__Exercise__. Please restate the lines shown below exactly, every one of them.

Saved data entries
******
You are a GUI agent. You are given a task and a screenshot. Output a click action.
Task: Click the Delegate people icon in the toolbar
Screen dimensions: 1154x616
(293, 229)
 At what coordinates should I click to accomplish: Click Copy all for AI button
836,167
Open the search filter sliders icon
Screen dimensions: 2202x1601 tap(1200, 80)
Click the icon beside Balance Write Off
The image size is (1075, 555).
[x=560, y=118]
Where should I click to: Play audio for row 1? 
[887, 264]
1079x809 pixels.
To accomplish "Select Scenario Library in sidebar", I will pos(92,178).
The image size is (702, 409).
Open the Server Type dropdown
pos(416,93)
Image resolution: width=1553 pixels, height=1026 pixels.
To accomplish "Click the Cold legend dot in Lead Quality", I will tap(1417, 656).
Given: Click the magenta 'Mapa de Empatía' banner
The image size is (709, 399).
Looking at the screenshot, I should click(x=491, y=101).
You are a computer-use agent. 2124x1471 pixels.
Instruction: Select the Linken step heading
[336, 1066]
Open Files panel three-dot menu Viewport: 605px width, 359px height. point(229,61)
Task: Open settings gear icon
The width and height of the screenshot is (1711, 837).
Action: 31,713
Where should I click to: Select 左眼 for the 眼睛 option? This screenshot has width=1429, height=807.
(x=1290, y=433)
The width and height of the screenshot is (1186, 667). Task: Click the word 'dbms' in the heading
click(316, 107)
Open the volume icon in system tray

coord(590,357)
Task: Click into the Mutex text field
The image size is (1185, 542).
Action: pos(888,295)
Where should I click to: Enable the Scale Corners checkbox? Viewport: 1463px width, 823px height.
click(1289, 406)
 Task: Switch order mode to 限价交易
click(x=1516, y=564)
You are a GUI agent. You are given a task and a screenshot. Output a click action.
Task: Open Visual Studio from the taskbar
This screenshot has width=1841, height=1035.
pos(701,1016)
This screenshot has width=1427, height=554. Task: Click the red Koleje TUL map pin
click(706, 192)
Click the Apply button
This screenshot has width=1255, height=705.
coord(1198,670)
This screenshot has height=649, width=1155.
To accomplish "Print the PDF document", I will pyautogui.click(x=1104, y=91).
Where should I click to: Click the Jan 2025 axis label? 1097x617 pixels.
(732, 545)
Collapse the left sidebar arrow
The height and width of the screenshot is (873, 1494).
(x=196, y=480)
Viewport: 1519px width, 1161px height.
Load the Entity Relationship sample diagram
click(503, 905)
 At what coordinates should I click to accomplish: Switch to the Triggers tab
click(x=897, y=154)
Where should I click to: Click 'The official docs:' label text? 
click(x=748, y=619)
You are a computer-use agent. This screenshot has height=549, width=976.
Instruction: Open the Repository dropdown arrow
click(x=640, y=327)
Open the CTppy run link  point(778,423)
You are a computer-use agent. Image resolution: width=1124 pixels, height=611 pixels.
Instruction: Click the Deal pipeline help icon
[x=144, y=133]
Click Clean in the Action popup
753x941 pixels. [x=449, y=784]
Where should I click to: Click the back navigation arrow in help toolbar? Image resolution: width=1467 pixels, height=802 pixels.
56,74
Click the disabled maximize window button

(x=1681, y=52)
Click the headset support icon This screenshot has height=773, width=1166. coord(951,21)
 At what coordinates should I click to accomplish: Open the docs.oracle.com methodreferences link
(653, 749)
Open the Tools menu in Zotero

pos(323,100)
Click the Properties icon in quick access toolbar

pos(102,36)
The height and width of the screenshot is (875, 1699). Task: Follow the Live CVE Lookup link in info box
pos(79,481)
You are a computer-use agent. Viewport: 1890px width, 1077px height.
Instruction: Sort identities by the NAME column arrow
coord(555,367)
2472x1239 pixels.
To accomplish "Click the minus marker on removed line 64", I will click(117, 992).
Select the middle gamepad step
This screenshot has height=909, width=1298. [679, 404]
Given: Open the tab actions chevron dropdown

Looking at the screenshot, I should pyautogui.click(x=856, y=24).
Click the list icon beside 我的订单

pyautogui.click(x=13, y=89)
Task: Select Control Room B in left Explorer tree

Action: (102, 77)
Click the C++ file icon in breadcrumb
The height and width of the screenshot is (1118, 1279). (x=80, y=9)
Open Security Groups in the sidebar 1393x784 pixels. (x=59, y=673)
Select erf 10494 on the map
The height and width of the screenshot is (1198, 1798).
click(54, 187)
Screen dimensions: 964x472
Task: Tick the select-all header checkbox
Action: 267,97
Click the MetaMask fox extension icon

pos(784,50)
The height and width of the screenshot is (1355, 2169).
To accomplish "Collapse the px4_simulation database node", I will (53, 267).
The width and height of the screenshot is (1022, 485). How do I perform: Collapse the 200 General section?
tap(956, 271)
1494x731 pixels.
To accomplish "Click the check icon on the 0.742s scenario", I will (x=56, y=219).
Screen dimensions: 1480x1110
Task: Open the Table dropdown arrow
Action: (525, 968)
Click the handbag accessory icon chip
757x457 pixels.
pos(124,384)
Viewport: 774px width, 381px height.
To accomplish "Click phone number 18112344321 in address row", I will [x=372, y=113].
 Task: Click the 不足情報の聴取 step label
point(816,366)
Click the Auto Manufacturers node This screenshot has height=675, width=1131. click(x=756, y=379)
******
__Solution to this exercise__.
You are a GUI agent. You are given a task and a screenshot. Output a click action.
Task: Click the Delegate people icon in the toolbar
Screen dimensions: 1154x616
(293, 229)
 At what coordinates should I click to accomplish: Click Copy all for AI button
836,167
Open the search filter sliders icon
Screen dimensions: 2202x1601 tap(1200, 80)
Click the icon beside Balance Write Off
The image size is (1075, 555).
[x=560, y=118]
Where should I click to: Play audio for row 1? 
[887, 264]
1079x809 pixels.
To accomplish "Select Scenario Library in sidebar", I will pos(92,178).
The image size is (702, 409).
Open the Server Type dropdown
pos(416,93)
Image resolution: width=1553 pixels, height=1026 pixels.
To accomplish "Click the Cold legend dot in Lead Quality", I will tap(1417, 656).
Given: Click the magenta 'Mapa de Empatía' banner
The image size is (709, 399).
Looking at the screenshot, I should click(x=491, y=101).
You are a computer-use agent. 2124x1471 pixels.
Instruction: Select the Linken step heading
[336, 1066]
Open Files panel three-dot menu Viewport: 605px width, 359px height. point(229,61)
Task: Open settings gear icon
The width and height of the screenshot is (1711, 837).
Action: 31,713
Where should I click to: Select 左眼 for the 眼睛 option? This screenshot has width=1429, height=807.
(x=1290, y=433)
The width and height of the screenshot is (1186, 667). Task: Click the word 'dbms' in the heading
click(316, 107)
Open the volume icon in system tray

coord(590,357)
Task: Click into the Mutex text field
The image size is (1185, 542).
Action: pos(888,295)
Where should I click to: Enable the Scale Corners checkbox? Viewport: 1463px width, 823px height.
click(1289, 406)
 Task: Switch order mode to 限价交易
click(x=1516, y=564)
You are a GUI agent. You are given a task and a screenshot. Output a click action.
Task: Open Visual Studio from the taskbar
This screenshot has width=1841, height=1035.
pos(701,1016)
This screenshot has width=1427, height=554. Task: Click the red Koleje TUL map pin
click(706, 192)
Click the Apply button
This screenshot has width=1255, height=705.
coord(1198,670)
This screenshot has height=649, width=1155.
To accomplish "Print the PDF document", I will pyautogui.click(x=1104, y=91).
Where should I click to: Click the Jan 2025 axis label? 1097x617 pixels.
(732, 545)
Collapse the left sidebar arrow
The height and width of the screenshot is (873, 1494).
(x=196, y=480)
Viewport: 1519px width, 1161px height.
Load the Entity Relationship sample diagram
click(503, 905)
 At what coordinates should I click to accomplish: Switch to the Triggers tab
click(x=897, y=154)
Where should I click to: Click 'The official docs:' label text? 
click(x=748, y=619)
You are a computer-use agent. This screenshot has height=549, width=976.
Instruction: Open the Repository dropdown arrow
click(x=640, y=327)
Open the CTppy run link  point(778,423)
You are a computer-use agent. Image resolution: width=1124 pixels, height=611 pixels.
Instruction: Click the Deal pipeline help icon
[x=144, y=133]
Click Clean in the Action popup
753x941 pixels. [x=449, y=784]
Where should I click to: Click the back navigation arrow in help toolbar? Image resolution: width=1467 pixels, height=802 pixels.
56,74
Click the disabled maximize window button

(x=1681, y=52)
Click the headset support icon This screenshot has height=773, width=1166. coord(951,21)
 At what coordinates should I click to accomplish: Open the docs.oracle.com methodreferences link
(653, 749)
Open the Tools menu in Zotero

pos(323,100)
Click the Properties icon in quick access toolbar

pos(102,36)
The height and width of the screenshot is (875, 1699). Task: Follow the Live CVE Lookup link in info box
pos(79,481)
You are a computer-use agent. Viewport: 1890px width, 1077px height.
Instruction: Sort identities by the NAME column arrow
coord(555,367)
2472x1239 pixels.
To accomplish "Click the minus marker on removed line 64", I will click(117, 992).
Select the middle gamepad step
This screenshot has height=909, width=1298. [679, 404]
Given: Open the tab actions chevron dropdown

Looking at the screenshot, I should pyautogui.click(x=856, y=24).
Click the list icon beside 我的订单

pyautogui.click(x=13, y=89)
Task: Select Control Room B in left Explorer tree

Action: (102, 77)
Click the C++ file icon in breadcrumb
The height and width of the screenshot is (1118, 1279). (x=80, y=9)
Open Security Groups in the sidebar 1393x784 pixels. (x=59, y=673)
Select erf 10494 on the map
The height and width of the screenshot is (1198, 1798).
click(54, 187)
Screen dimensions: 964x472
Task: Tick the select-all header checkbox
Action: 267,97
Click the MetaMask fox extension icon

pos(784,50)
The height and width of the screenshot is (1355, 2169).
To accomplish "Collapse the px4_simulation database node", I will (53, 267).
The width and height of the screenshot is (1022, 485). How do I perform: Collapse the 200 General section?
tap(956, 271)
1494x731 pixels.
To accomplish "Click the check icon on the 0.742s scenario", I will (x=56, y=219).
Screen dimensions: 1480x1110
Task: Open the Table dropdown arrow
Action: (525, 968)
Click the handbag accessory icon chip
757x457 pixels.
pos(124,384)
Viewport: 774px width, 381px height.
To accomplish "Click phone number 18112344321 in address row", I will [x=372, y=113].
 Task: Click the 不足情報の聴取 step label
point(816,366)
Click the Auto Manufacturers node This screenshot has height=675, width=1131. click(x=756, y=379)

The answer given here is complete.